I think that we all have those sort of visceral memories, and whereas to other people they may be icky or unpleasant to us they will evoke such wonderful things that to us they are simply the best. For me rain in Michigan is one of those things.
Yes, some people hear “Seattle” and their first thought is rain (I too was once one of those people). But in truth a Seattle rain is a gentle misty sort of affair that if you’ve ever been in a Midwest rain, can hardly be called rain at all. In fact, even in Seattle they have a term, called “Seattle-ing” for the spitting that comes from the sky and passes for rain out there. We were quite miffed to watch people walking around in the rain in Seattle without an umbrella, much less a jacket, until we realized that you could do this quite naturally without even hardly getting wet, since the rain was so gentle and, well, barely there.
In Michigan, however, the rain is like a lot of other things. It’s honest. It’s real. It’s right there up front and unmistakable. It’s like the sky is saying, “Oh you want rain? I’ll give you some rain!” And it does. Boom. In Michigan, with the weather like with the people, you know where you stand.
But this post isn’t actually about rain.
It’s about me.
It’s about the first time I realized that for the last year or two, I have been holding my breath.
Not literally of course, but a few weeks after we arrived in Michigan I was doing something very mundane and I realized that my breathing here was slower. It was deeper. It was more relaxed. In fact, my whole body was more relaxed. My whole Self was more relaxed.
In a thousand little ways I began to notice that I was less stressed here. That the things I didn’t do in Seattle (drive certain places, eat certain things), here I was doing with ease. That things which got on my last nerve in Seattle were less on my nerves in Detroit. That I had been chest-breathing and white-knuckling my way through my last stretch of time in Seattle like a death-row inmate and here I was breathing like a zen master.

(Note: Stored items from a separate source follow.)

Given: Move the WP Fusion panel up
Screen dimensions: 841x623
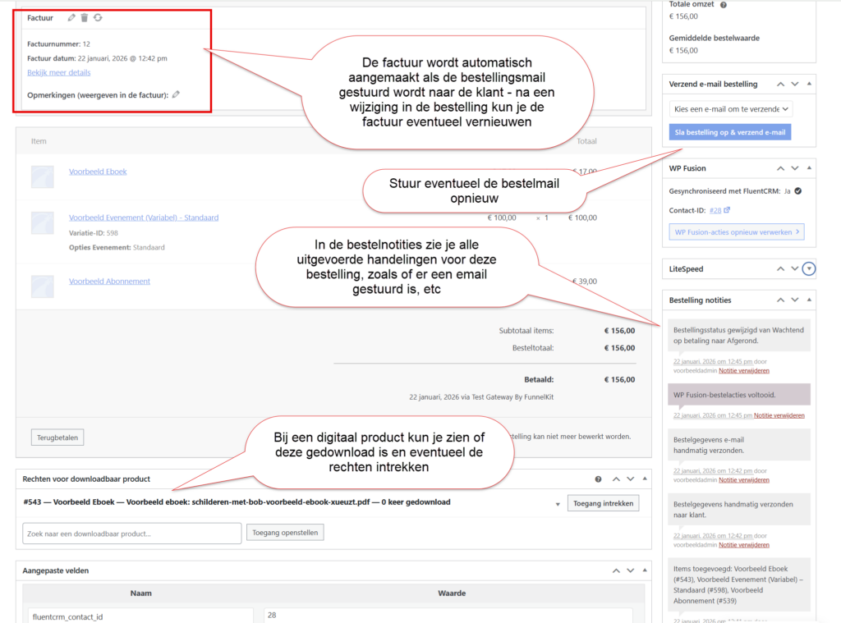Looking at the screenshot, I should (x=779, y=168).
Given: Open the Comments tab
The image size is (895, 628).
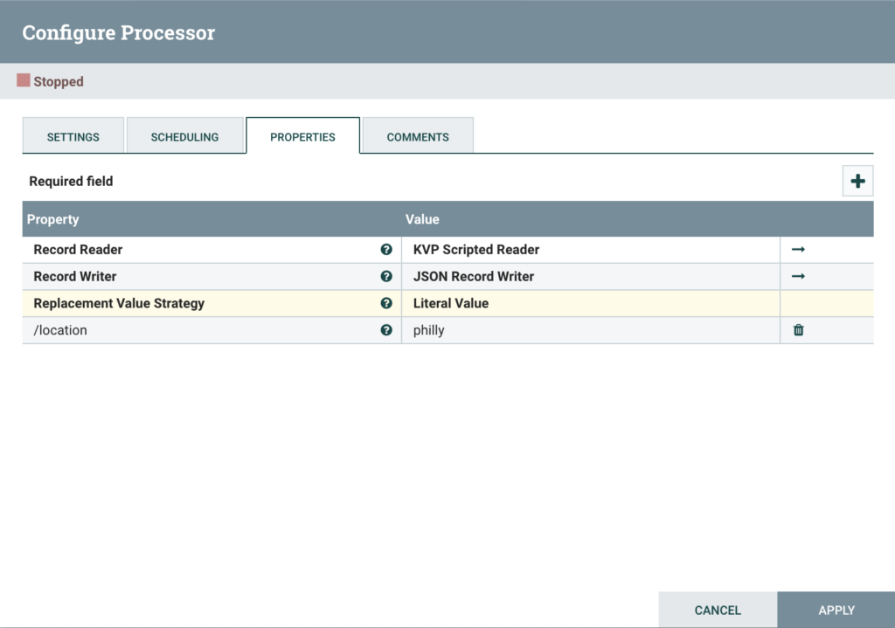Looking at the screenshot, I should coord(418,137).
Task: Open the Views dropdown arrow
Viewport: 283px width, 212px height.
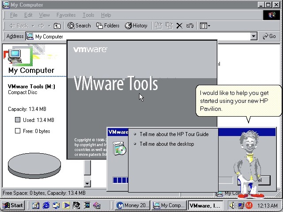Action: [209, 26]
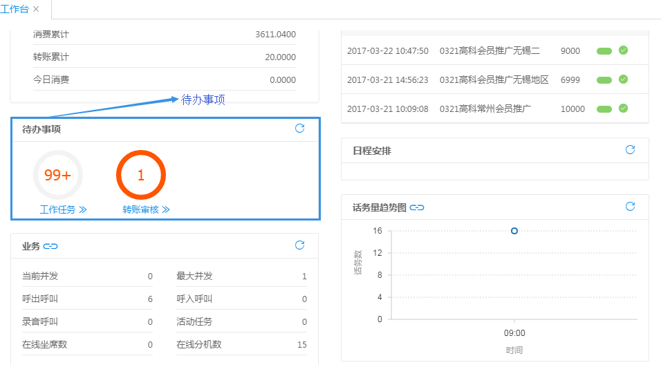Select the 0321高科常州会员推广 row
Image resolution: width=661 pixels, height=365 pixels.
click(485, 109)
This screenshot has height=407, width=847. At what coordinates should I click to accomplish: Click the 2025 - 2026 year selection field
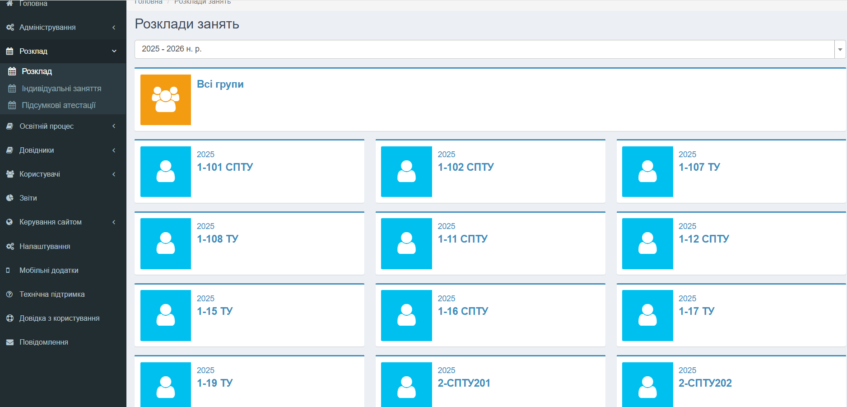point(484,49)
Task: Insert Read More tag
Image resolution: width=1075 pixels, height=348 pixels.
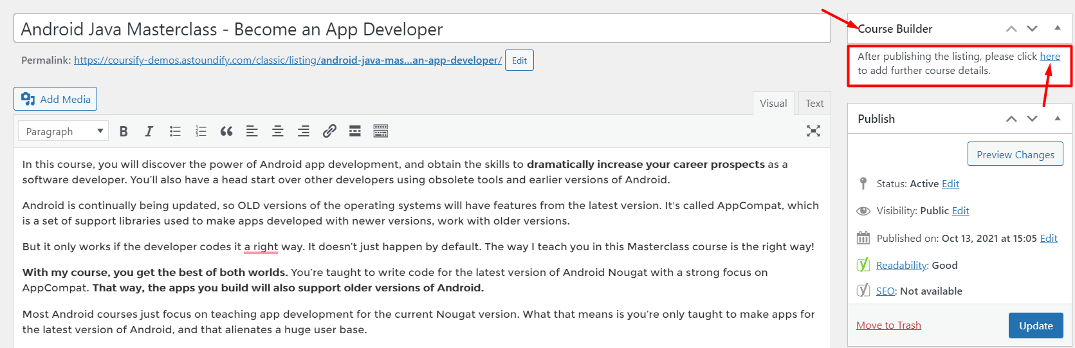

Don’t get me wrong, there are still challenges in life. I am cold most of the time, and winter hasn’t even set in yet. I am not being so good about keeping in touch with friends from Seattle, even though there are some I am grateful to for their kindness while we were there. I have about a zillion new doctors I still need to find and make appointments with.
But overall I give our move to Detroit an enthusiastic thumbs up.
Now the question is, what in the world will I blog about?